The output should be something like this:

==> For input [0, 1, 2, 3, 4, 5, 6, 7, 8, 9], prediction=[8 8 5 3 6 5 4 2 3 1] (expected=[9 8 7 6 5 4 3 2 1 0])

Note how the prediction ([8 8 5 3 6 5 4 2 3 1]) is close to, but not exactly, what was ideally expected ([9 8 7 6 5 4 3 2 1 0]).

Here's another example, using a set of pre-trained weights for the "sorted" sequence pattern:

python tflearn_seq2seq.py -i TRAINED_WEIGHTS/ts2s__attention__sorted_1.tfl \
       -p sorted --in-len=20 --out-len=20 -m embedding_attention  \
       predict 9 8 7 6 5 4 3 2 1 2 5 1 8 7 7 3 9 1 4 6

The output gives:

[TFLearnSeq2Seq] model weights loaded from t2s__basic__sorted_1.tfl
==> For input [9, 8, 7, 6, 5, 4, 3, 2, 1, 2, 5, 1, 8, 7, 7, 3, 9, 1, 4, 6], prediction=[1 1 1 2 2 3 3 4 4 5 5 6 6 7 7 7 7 8 8 8] (expected=[1 1 1 2 2 3 3 4 4 5 5 6 6 7 7 7 8 8 9 9])

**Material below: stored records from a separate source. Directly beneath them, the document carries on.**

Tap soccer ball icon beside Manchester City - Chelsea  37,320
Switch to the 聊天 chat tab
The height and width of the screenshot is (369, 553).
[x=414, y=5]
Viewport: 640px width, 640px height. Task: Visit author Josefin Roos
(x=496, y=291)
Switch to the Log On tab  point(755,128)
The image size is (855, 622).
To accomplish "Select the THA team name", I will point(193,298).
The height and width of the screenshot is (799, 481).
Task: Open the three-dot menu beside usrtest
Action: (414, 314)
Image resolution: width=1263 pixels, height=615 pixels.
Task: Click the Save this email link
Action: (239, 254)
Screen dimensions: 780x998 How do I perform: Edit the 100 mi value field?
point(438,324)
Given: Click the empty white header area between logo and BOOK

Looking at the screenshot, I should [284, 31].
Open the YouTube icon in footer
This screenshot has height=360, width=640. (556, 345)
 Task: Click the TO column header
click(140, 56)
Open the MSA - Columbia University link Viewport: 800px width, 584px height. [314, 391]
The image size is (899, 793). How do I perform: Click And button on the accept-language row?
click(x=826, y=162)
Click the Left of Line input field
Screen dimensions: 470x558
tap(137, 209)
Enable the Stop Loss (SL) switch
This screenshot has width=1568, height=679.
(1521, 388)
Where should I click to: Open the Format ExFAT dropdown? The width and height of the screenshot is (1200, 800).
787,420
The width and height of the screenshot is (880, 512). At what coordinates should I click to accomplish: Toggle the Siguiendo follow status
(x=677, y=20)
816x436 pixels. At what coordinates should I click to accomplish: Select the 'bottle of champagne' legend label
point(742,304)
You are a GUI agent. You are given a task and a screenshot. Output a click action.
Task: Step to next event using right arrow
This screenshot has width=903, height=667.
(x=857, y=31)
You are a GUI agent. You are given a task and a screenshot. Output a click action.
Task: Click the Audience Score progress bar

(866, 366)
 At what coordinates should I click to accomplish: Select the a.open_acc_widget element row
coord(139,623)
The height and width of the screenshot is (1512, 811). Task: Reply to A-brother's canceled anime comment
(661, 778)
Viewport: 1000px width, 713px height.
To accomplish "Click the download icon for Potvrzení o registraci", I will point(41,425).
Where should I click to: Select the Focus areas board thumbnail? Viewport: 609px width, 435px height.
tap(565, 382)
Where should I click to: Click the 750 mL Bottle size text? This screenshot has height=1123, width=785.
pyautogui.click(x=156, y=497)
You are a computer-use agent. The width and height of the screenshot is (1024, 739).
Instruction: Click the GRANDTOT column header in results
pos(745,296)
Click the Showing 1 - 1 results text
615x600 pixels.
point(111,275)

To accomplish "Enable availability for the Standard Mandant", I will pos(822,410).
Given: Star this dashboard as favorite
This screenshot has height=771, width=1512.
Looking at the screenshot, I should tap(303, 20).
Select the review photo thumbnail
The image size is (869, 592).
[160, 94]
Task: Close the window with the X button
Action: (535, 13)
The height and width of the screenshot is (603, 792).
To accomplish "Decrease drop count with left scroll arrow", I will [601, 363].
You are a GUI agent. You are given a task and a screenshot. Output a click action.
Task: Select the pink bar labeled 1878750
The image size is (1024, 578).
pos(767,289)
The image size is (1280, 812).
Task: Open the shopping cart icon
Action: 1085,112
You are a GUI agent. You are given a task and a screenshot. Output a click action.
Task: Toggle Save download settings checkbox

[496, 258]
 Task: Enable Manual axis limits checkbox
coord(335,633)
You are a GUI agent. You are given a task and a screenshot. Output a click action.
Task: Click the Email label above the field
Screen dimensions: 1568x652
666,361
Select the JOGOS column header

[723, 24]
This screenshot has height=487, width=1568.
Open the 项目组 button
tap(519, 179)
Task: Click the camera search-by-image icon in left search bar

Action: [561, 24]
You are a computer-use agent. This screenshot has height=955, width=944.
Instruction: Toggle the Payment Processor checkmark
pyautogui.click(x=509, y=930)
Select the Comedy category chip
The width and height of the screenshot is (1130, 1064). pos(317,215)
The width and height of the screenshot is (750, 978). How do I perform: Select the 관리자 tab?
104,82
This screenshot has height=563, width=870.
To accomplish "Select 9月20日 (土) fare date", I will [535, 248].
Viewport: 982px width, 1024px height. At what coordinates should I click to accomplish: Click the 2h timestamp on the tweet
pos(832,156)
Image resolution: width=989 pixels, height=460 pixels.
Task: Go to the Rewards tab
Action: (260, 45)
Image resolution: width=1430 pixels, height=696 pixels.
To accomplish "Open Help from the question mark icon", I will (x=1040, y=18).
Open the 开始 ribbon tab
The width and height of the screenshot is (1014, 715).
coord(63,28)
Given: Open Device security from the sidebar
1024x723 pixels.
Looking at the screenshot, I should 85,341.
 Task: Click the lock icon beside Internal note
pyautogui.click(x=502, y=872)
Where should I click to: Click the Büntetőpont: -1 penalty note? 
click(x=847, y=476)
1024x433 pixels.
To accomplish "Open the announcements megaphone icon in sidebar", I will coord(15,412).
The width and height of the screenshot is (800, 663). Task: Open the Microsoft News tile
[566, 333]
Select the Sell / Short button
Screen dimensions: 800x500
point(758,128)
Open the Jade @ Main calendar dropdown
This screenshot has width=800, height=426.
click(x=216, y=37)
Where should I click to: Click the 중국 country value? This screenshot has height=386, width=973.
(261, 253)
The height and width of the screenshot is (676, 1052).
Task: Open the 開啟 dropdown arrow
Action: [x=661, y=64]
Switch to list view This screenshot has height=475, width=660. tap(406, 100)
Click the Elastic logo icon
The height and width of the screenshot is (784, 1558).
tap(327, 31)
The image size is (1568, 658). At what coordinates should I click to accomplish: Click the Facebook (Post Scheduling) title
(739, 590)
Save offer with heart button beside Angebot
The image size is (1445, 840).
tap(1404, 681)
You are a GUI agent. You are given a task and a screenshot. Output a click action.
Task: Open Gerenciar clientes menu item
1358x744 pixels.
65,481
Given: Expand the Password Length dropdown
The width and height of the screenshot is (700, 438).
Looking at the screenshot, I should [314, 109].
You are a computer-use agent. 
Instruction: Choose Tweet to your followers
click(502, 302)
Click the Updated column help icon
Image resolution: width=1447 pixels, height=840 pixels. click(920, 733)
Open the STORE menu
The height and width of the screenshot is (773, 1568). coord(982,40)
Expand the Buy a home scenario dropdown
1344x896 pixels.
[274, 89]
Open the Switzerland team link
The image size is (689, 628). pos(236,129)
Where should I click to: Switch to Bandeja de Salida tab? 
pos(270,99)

which, again, is close (but not exact).

Better results could probably be obtained by using a more complex model, e.g. with larger LSTM cells, or more layers, or more training.

Testing

Unit tests are provided, implemented using pytest. Run these using:

py.test tflearn_seq2seq.py

Installation

  • Requires TF 0.10 or better (does not work with TF 0.9)
  • Requires TFLEARN installed from github (PIP repository has version 0.2.1 that does not work with TF 0.10)
  • "pip install hd5py" to avoid runtime wanring: "hdf5 not supported (please install/reinstall h5py)"

Extensions

This example does not demonstrate machine translation per se, but the basic structure could be extended to do so. No buckets or other such sophistications are used; this makes it easier to understand the basics.